Review on May 24, 2017, of facility policy, "Restraints or Seclusion", dated "3/15", revealed "I. Purpose ... this facility ensures that restrain and seclusion interventions are safely and appropriately used ... II. Definitions ... Restraint: is any physical or mechanical device, material, medication, or equipment that immobilizes or reduces the ability of a patient to move his or her arms, legs, body, or head freely ... Seclusion: Involuntary confinement of a patient alone in a room or area from which the patient is physically prevented from leaving ... VI. Procedures ... E. Orders For Restrain ... i) The physician or Licensed Independent Practitioners (LIP) responsible for the care of the patient is authorized to order a restraint ... b) Orders should contain a starting and ending time ... I. Documentation ... Each episode of restraint is documented in the patient's medical record, consistent with polices and procedures ... ix) Revisions to the Plan of care."

Review of MR1, on May 24, 2017, revealed the patient was admitted on "7/22/16". Further review of MR1 revealed the patient was sitting in a "Geri-Chair", with a tray table, and was unable to self-release the tray or get out of the chair, unassisted, on "7/23/16", "7/31/16", "8/2/16", "8/5/16", and "8/8/16". Further review of MR1 revealed that there was no documented evidence of a physcian or licensed independent practitioner order for the use of a Geri-Chair.

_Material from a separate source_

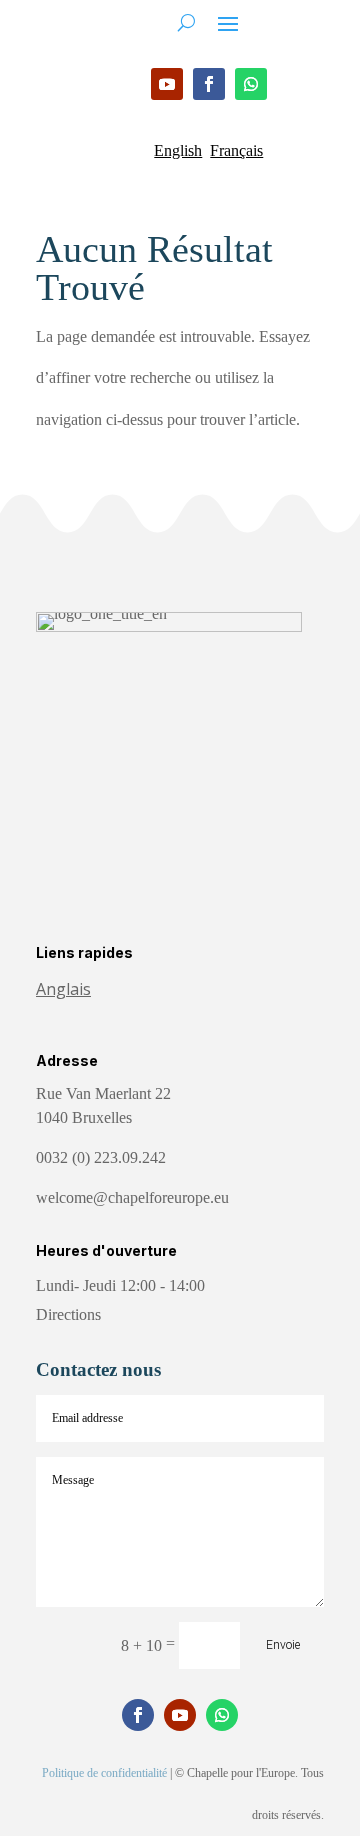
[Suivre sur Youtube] (167, 84)
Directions (68, 1314)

Interview with EMP3, on May 25, 2017, at 12:10 P.M., confirmed that MR1 had documented evidence that a Geri-Chair was utilized to restrain the patient on "7/23/16", "7/31/16", "8/2/16", "8/5/16", and "8/8/16", that the use of the Geri-Chair met the definition of a restraint by facility policy, and that there is no documented evidence that a physcian, or licensed independent practitioner order for the use of a Geri-Chair, was obtained, as required by facility policy.

NURSING CARE PLAN

Tag No.: A0396

Based on review of facility policy and procedures, review of medical records (MR), and interview with staff (EMP), it was determined the facility failed to ensure that nursing staff failed to keep current the plan of care, for one (1) of one (1) medical records reviewed. (MR1).

Findings include:

Review on May 24, 2017, of the facility policy, "Restraint and Seclusion Precaution", dated "Effective" (blank), revealed "Purpose ... To ensure humane use of restraints, the safety of the patient who is to be restrained and for those around patients requiring restraint ... Policy ... Patients have the right to be free from restraints of any form that are not medically necessary ... Definitions ... Seclusion - the involuntary confinement of a person in a room or an area where the person is physically prevented from leaving ... B. Open seclusion ... 1:1 provided with staff inside the room with the patient at all times."

Review on May 24, 2017, of the facility policy, "Restraint and Seclusion use on Senior Behavioral Health Unit", dated "5/2017", revealed "Purpose ... To ensure humane use of restraints, the safety of the patient who is to be restrained and for those around patients requiring restraint ... Policy ... Patients have the right to be free from restraints of any form that are not medically necessary ... Definitions ... D) Seclusion - restricting a child/adolescent/adult in a locked room, and isolating the person from any personal contact by preventing the individual from leaving the room ... E) Exclusion - the removing of the patient from their immediate environment and restricting them to another area ... Procedure ... 6. A nurse is responsible for ensuring documentation is entered in the medical record."

Review of MR1, on May 24, 2017, revealed the patient was admitted on "7/22/16". Further review of MR1 revealed the patient was placed in seclusion, in a "Quiet" room, on "7/23/16", "7/26/16", and "8/2/16". Further review of MR1 revealed no documented evidence that 1:1 observation was provided, with staff inside the room, and with the patient at all times, as required by facility policy.

Interview with EMP3, on May 25, 2017, at 12:10 P.M., confirmed that MR1 had documented evidence that the patient was in open seclusion, in a "quiet" room, on "7/23/16", "7/26/16", and "8/2/16". EMP3 further confirmed that there is no documented evidence that the patient was being visualized in a 1:1 capacity, while in open seclusion, as required by facility policy.